* **Records**:
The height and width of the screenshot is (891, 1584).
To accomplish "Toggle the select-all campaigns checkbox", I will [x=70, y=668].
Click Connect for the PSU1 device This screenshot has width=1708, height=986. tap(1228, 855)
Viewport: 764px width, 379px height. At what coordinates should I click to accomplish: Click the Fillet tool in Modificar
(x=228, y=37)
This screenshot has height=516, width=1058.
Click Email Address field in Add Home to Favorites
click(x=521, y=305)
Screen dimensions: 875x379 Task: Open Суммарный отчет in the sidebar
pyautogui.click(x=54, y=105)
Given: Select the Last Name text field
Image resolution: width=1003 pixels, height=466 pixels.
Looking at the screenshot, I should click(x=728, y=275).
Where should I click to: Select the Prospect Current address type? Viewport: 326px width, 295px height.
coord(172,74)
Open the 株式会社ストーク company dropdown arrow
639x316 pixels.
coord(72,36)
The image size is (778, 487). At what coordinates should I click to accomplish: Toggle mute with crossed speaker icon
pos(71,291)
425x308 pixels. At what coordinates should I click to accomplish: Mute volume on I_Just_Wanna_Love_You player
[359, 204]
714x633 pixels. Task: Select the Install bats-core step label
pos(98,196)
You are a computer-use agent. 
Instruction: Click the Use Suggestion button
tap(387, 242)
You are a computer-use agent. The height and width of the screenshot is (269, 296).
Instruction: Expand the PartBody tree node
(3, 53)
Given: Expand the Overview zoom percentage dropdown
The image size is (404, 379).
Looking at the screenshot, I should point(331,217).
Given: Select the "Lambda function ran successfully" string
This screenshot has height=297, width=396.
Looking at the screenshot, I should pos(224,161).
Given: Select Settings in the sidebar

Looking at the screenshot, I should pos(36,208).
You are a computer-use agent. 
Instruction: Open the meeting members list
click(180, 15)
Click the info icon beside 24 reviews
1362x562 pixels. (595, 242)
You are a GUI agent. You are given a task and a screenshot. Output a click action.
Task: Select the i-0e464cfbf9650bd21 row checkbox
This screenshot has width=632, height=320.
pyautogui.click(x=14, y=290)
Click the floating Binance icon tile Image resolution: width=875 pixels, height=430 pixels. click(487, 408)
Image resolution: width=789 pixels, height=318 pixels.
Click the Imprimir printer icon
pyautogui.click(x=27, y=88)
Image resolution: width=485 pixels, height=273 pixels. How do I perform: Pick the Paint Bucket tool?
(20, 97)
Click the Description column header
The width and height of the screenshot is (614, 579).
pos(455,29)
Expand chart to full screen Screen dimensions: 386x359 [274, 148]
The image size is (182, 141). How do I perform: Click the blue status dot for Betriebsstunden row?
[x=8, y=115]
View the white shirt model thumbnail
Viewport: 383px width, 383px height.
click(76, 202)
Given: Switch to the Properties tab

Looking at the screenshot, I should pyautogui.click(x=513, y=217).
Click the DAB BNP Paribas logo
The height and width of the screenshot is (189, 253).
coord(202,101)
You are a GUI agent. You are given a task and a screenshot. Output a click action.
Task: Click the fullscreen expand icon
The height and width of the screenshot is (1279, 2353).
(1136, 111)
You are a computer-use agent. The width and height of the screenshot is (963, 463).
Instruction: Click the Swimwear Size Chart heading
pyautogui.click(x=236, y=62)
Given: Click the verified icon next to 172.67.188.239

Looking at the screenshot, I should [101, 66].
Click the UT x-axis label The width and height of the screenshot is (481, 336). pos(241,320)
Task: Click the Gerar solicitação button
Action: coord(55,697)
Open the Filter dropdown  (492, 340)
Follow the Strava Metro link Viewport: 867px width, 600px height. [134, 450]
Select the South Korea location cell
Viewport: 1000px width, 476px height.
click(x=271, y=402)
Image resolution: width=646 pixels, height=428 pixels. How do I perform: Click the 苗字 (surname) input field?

* **What is needed**: Return each line of the material above that contains the string "tool". Case counts.

* **Written answer**:
Viewport: 764px width, 379px height. At what coordinates should I click to accomplish: Click the Fillet tool in Modificar
Image resolution: width=485 pixels, height=273 pixels. How do I perform: Pick the Paint Bucket tool?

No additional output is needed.